The observation of neutron stars merging changed astronomy forever, but this is the first time scientists have spotted one before the explosion.
A neutron star 11,400 light-years away is doomed to eventually collide with its giant companion. Astronomers have identified the remnants of one such firecracker in SGR 0755-2933, in the southern constellation of Puppis. In new research, scientists say that earlier in its lifetime, this star transferred abnormally high amounts of mass to its binary companion — so much so that it was not left with enough material for an explosive death.
Instead, it ended in a quiet “ultra-stripped” supernova, a rare cosmic event that leaves a super-dense remnant called a neutron star in its wake. By the time it does, the giant will also be a neutron star, setting off an explosion that will seed the galaxy for thousands of light-years around with precious metals, known as a kilonova.
Kilonovae are extraordinarily rare. Astronomers think there are only about 10 of them in the Milky Way. But they’re extraordinarily powerful and produce heavy elements like uranium, thorium, and gold.
“We know that the Milky Way contains at least 100 billion stars and likely hundreds of billions more. This remarkable binary system is essentially a one-in-ten-billion system,” said astronomer and co-author of the study André-Nicolas Chené, in a statement. “Prior to our study, the estimate was that only one or two such systems should exist in a spiral galaxy like the Milky Way.”
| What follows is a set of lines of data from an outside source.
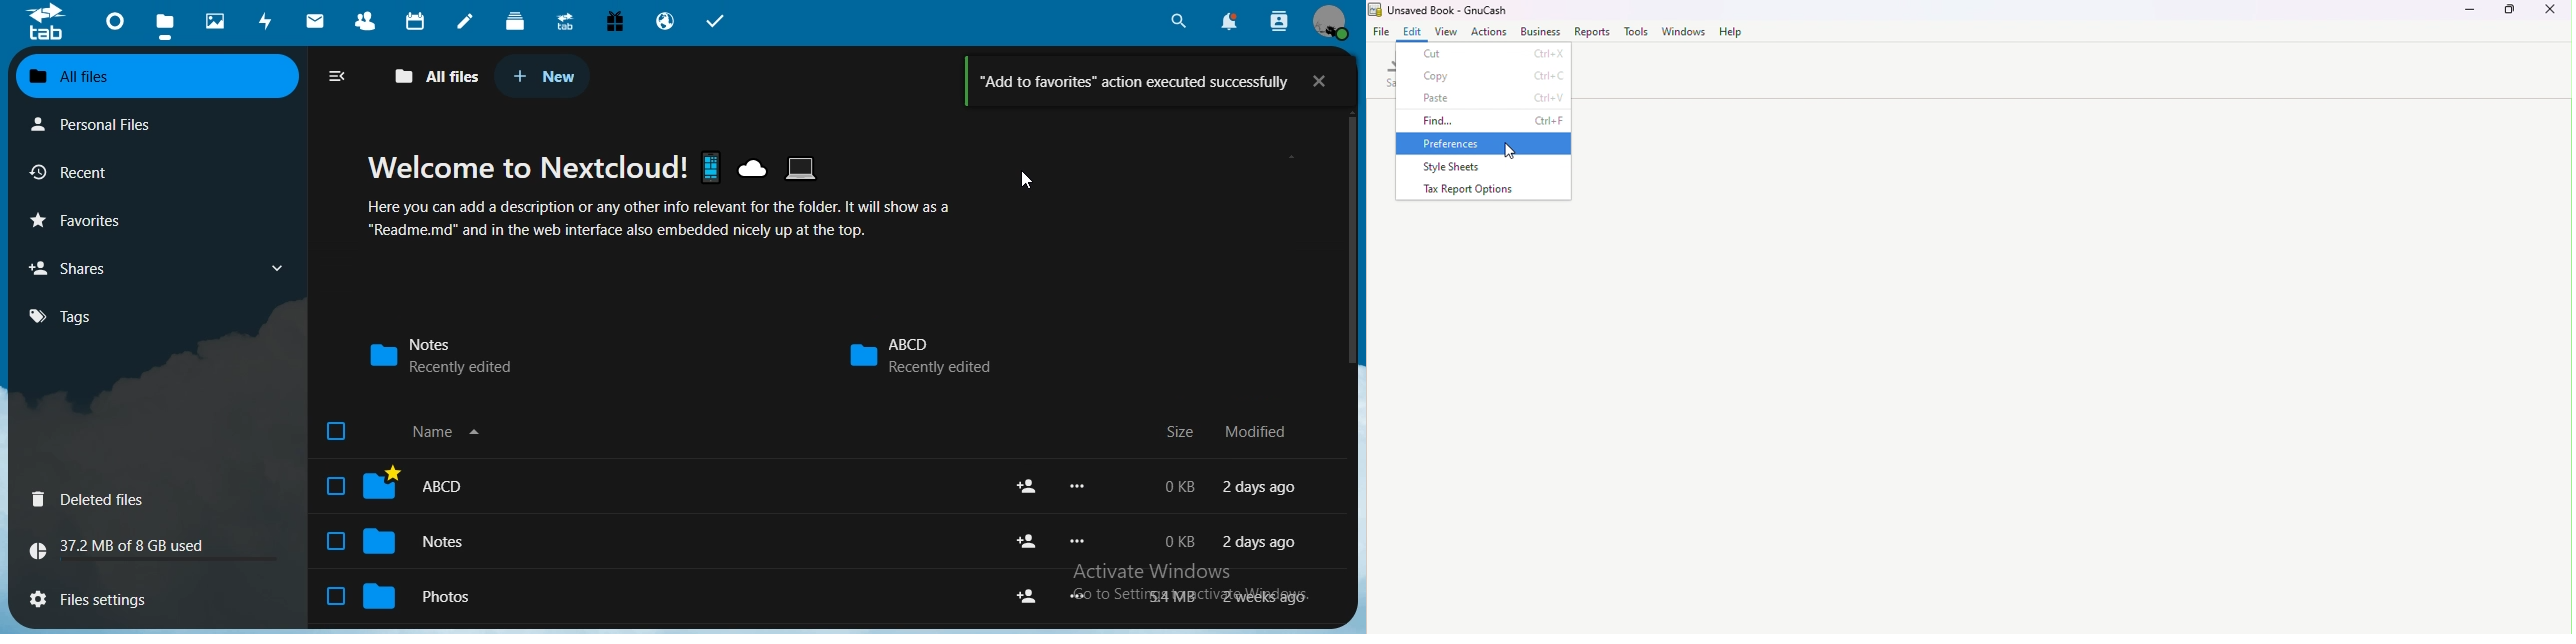 This screenshot has height=644, width=2576. What do you see at coordinates (1027, 541) in the screenshot?
I see `share` at bounding box center [1027, 541].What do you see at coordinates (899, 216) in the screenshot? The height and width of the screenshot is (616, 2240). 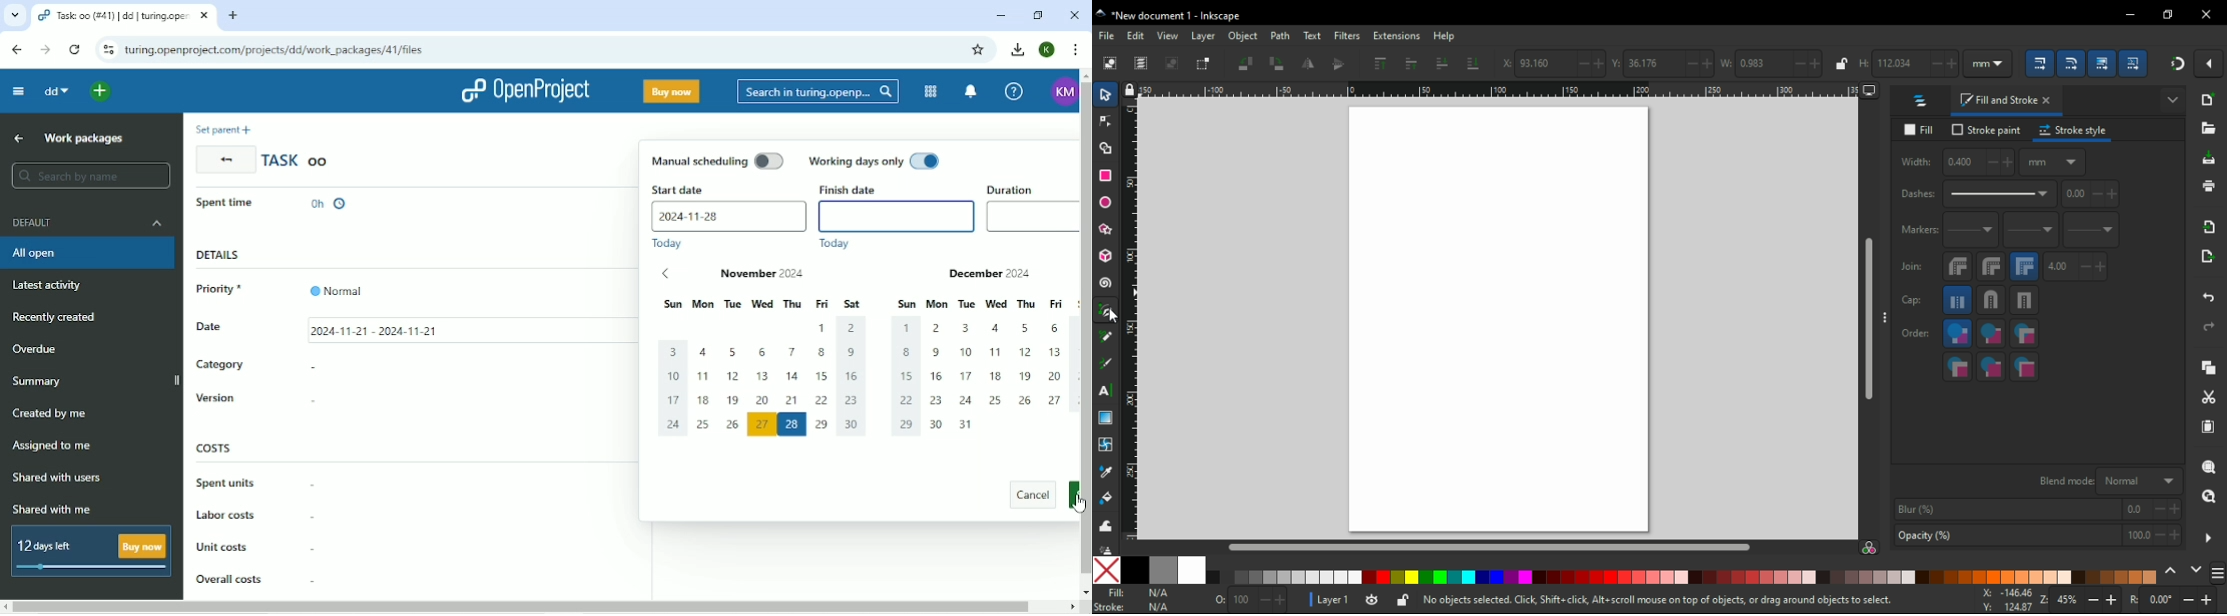 I see `empty finish date box` at bounding box center [899, 216].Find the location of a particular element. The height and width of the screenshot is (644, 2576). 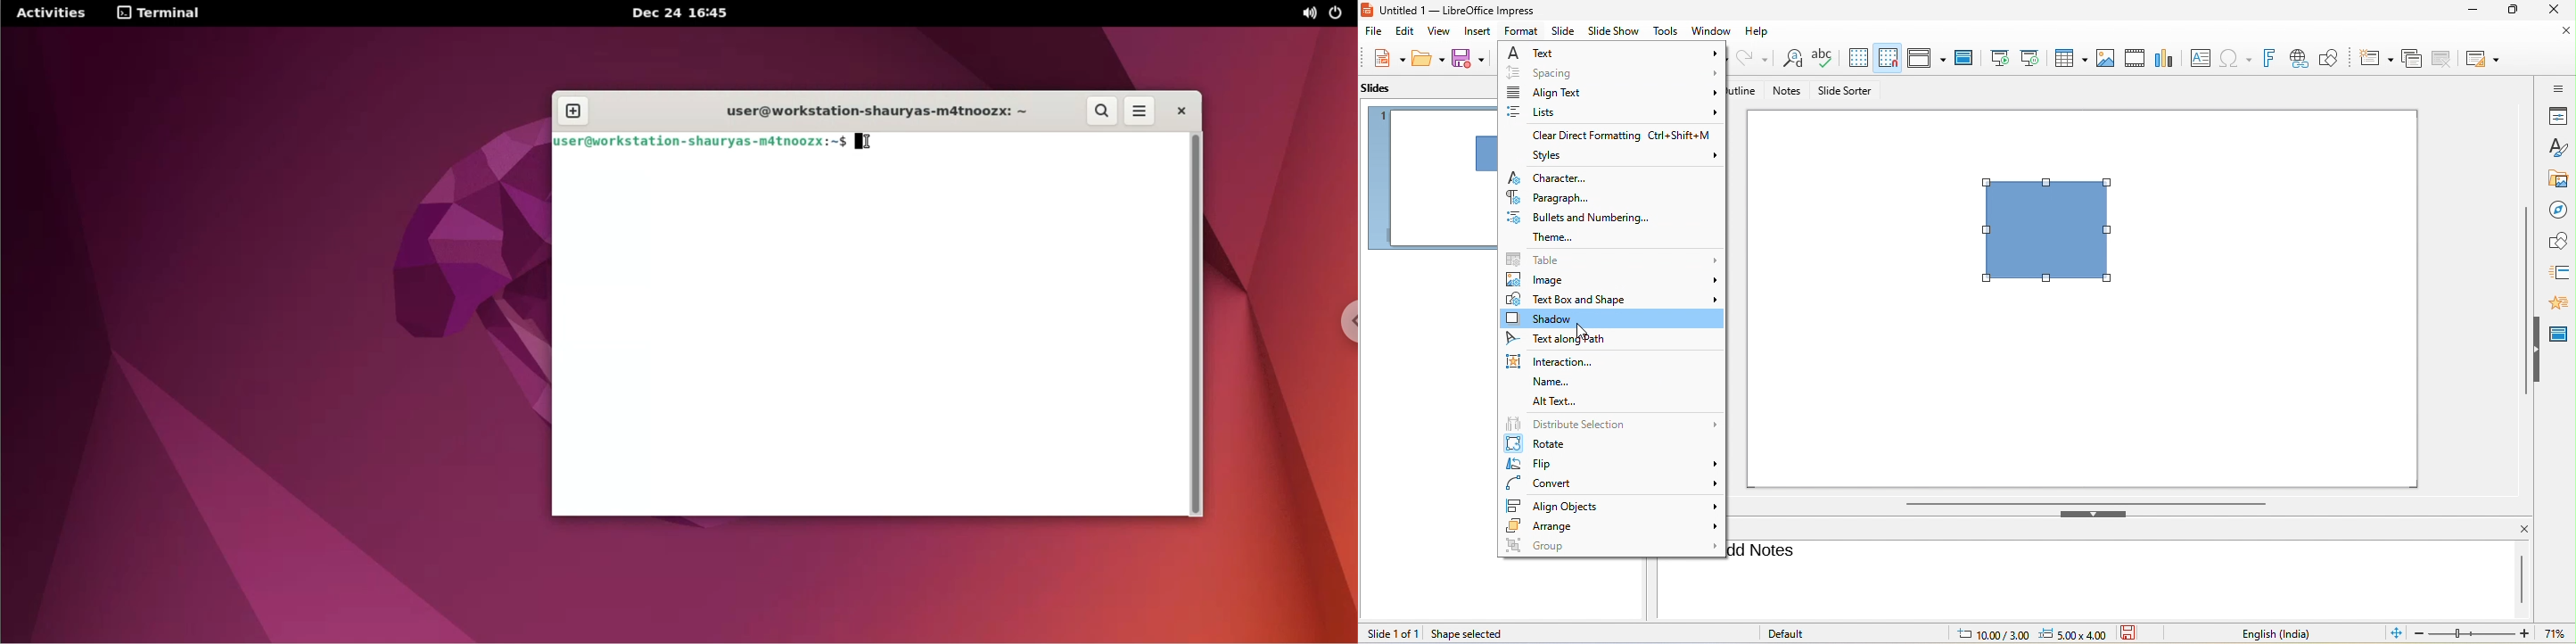

duplicate slide is located at coordinates (2413, 60).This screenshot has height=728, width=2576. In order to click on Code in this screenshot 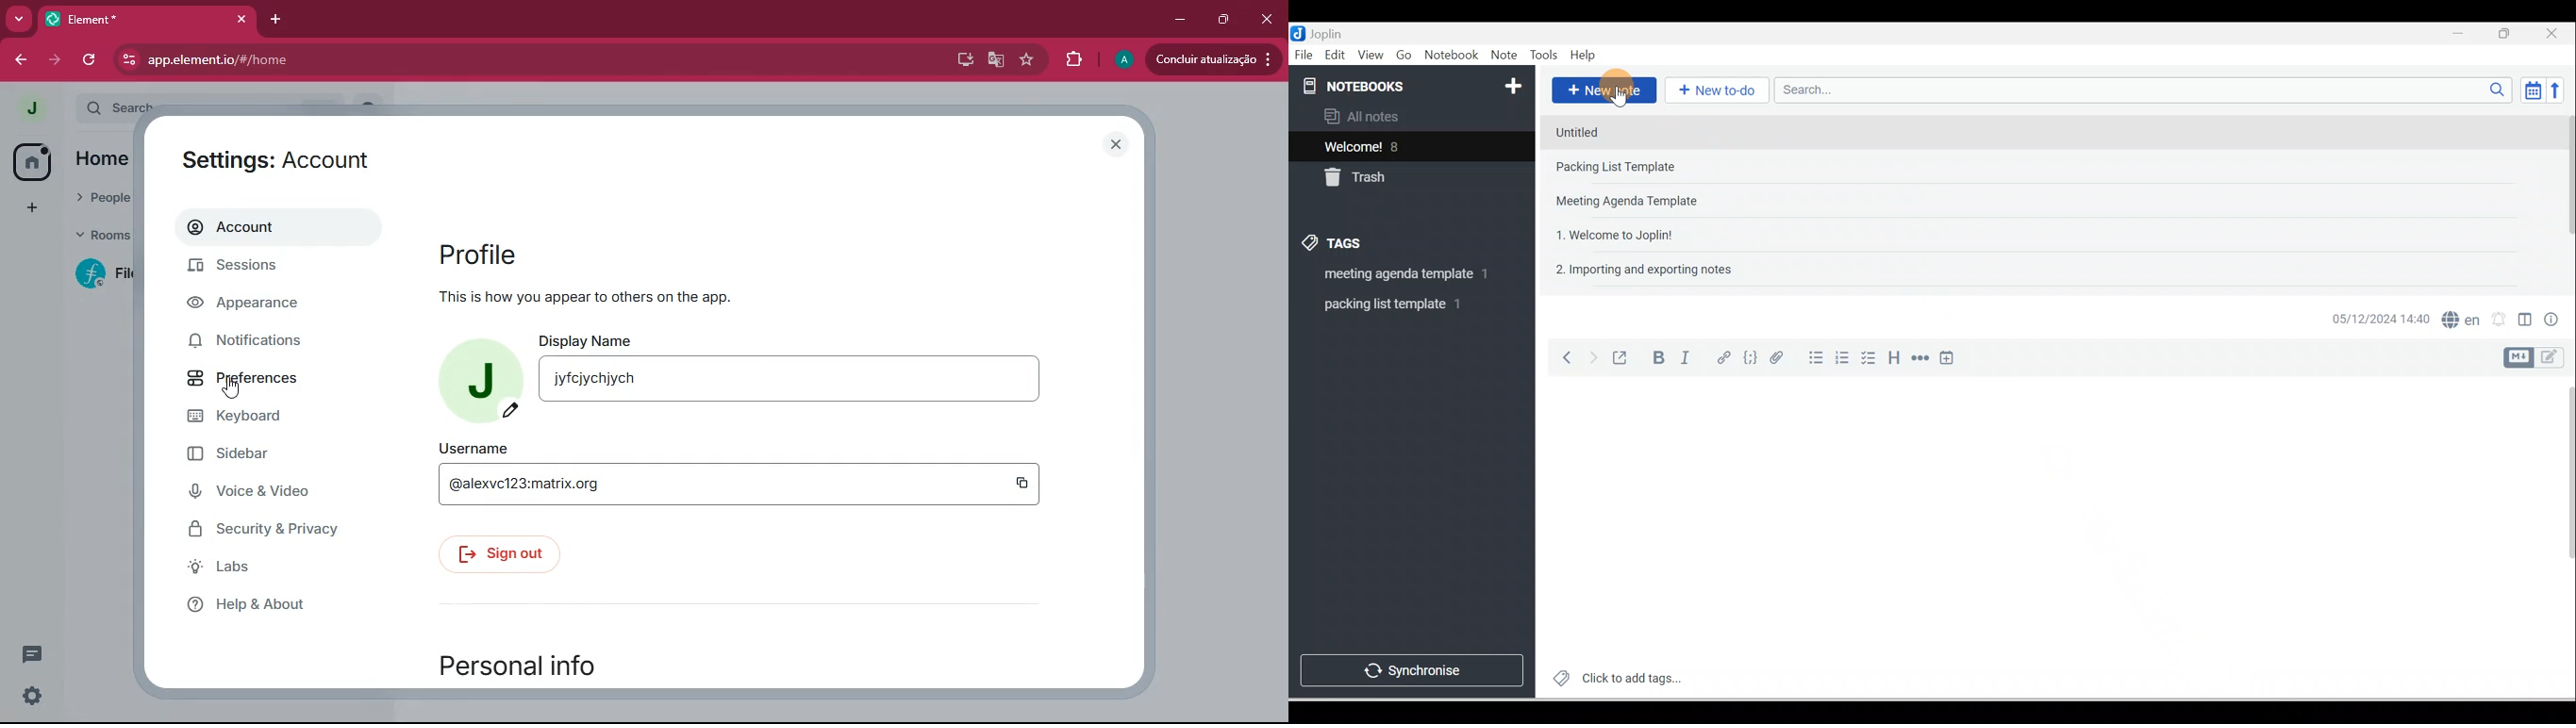, I will do `click(1751, 359)`.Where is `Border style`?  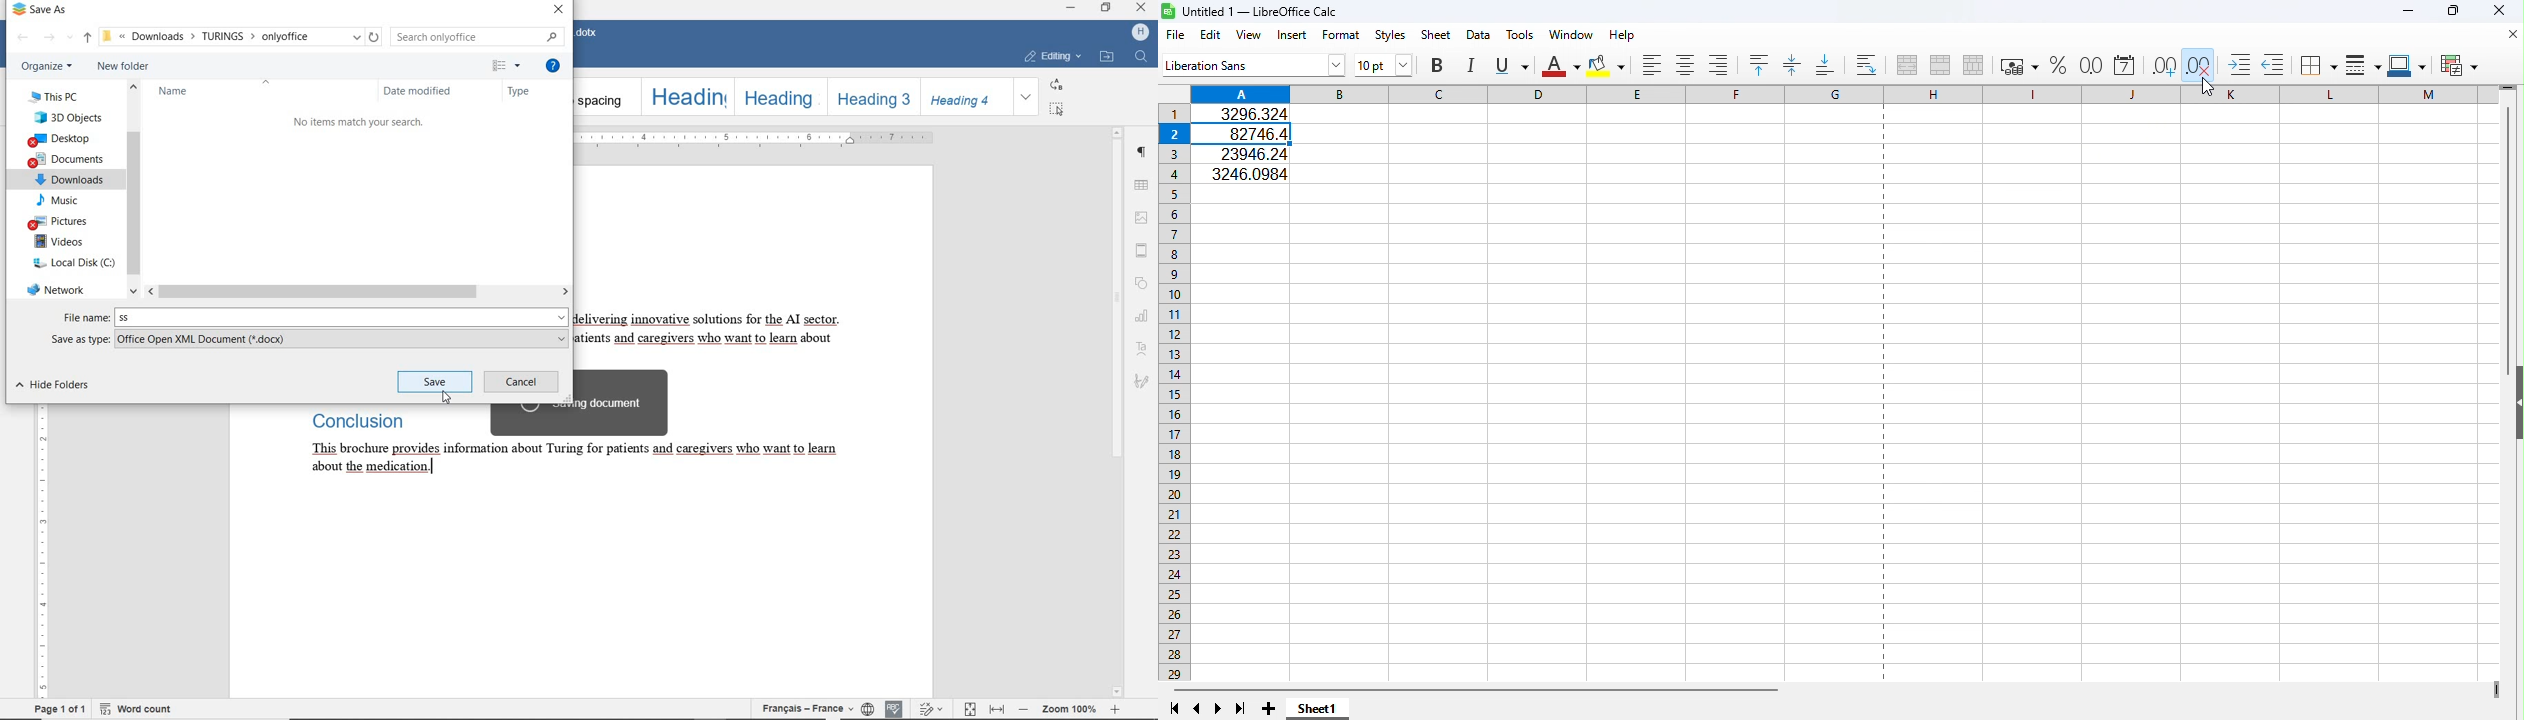
Border style is located at coordinates (2363, 63).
The makeup of the universe depends on extremely rare events. Supernovas, which occur roughly once a century in galaxies as large as the Milky Way create and disperse metals that go on to form the basis of future planets. Some of the rarer metals require something even more exotic, the collision of two neutron stars, first observed in 2017 when gravitational waves alerted us to one of the most important events in astronomical history.
“This remarkable binary system is essentially a one-in-10-billion system,” André-Nicolas Chené, an astronomer at the National Science Foundation’s NOIRLab research center and a co-author of the new study, said in a statement.
Neutron stars are the result of supernovas of stars with masses 10-25 times the mass of the Sun. Although thousands of them exist in the Milky Way, two seldom orbit each other so the discovery of a future such pair by the SMARTS 1.5-meter Telescope in Chile, announced in Nature, is a stunning achievement. Even some neutron stars in mutual orbits will never form a kilonova if the distance between them is too great. Consequently, the discovery that the system known as CPD-29 2176 is tight enough to eventually collapse turns a big discovery into something truly epic.
Millions of years from now, the team predicts that the two neutron stars will spiral slowly toward each other in a cosmic dance, ultimately colliding in a kilonova explosion. Such explosions are known to be a source of immense quantities of heavy elements like platinum, xenon, uranium, and gold “that get hurled into the universe,” Richardson said.